Your assignment: Each record that follows is to be transcribed exactly, excluding its images.

_____

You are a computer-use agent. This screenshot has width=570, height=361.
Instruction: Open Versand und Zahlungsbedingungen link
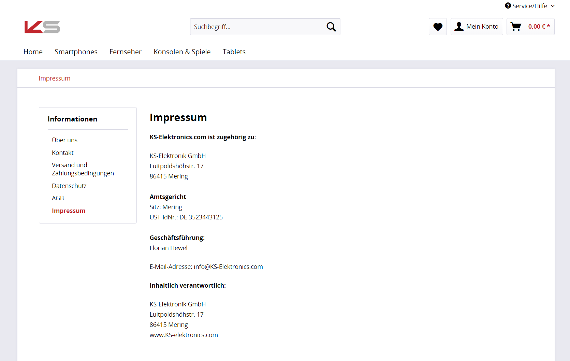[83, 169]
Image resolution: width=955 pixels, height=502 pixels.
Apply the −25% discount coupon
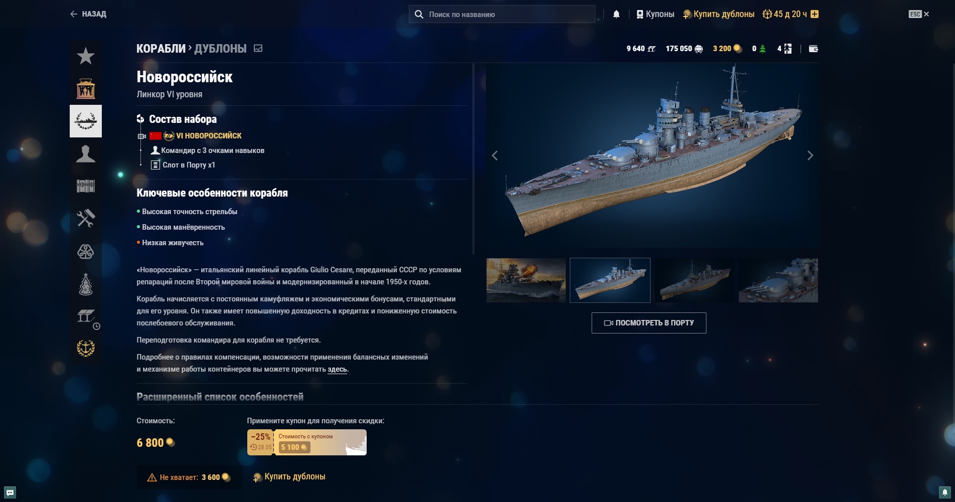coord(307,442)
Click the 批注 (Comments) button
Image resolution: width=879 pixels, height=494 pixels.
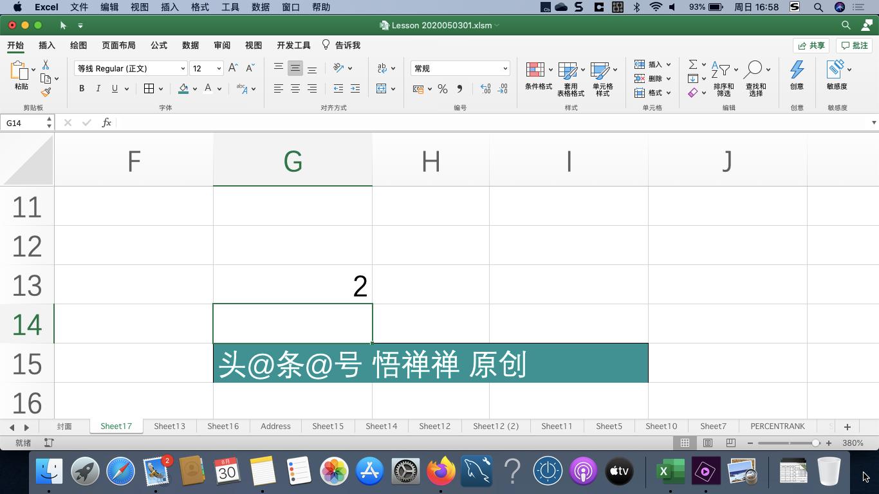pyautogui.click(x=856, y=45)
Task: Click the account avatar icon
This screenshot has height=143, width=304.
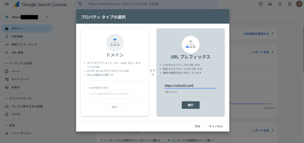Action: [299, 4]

_____

Written reply:
You are a computer-use agent. This screenshot has width=570, height=361.
Instruction: Open Versand und Zahlungsbedingungen link
[83, 169]
Image resolution: width=955 pixels, height=502 pixels.
Apply the −25% discount coupon
coord(307,442)
Click the 批注 (Comments) button
Image resolution: width=879 pixels, height=494 pixels.
pyautogui.click(x=856, y=45)
Task: Click the account avatar icon
This screenshot has height=143, width=304.
Action: [299, 4]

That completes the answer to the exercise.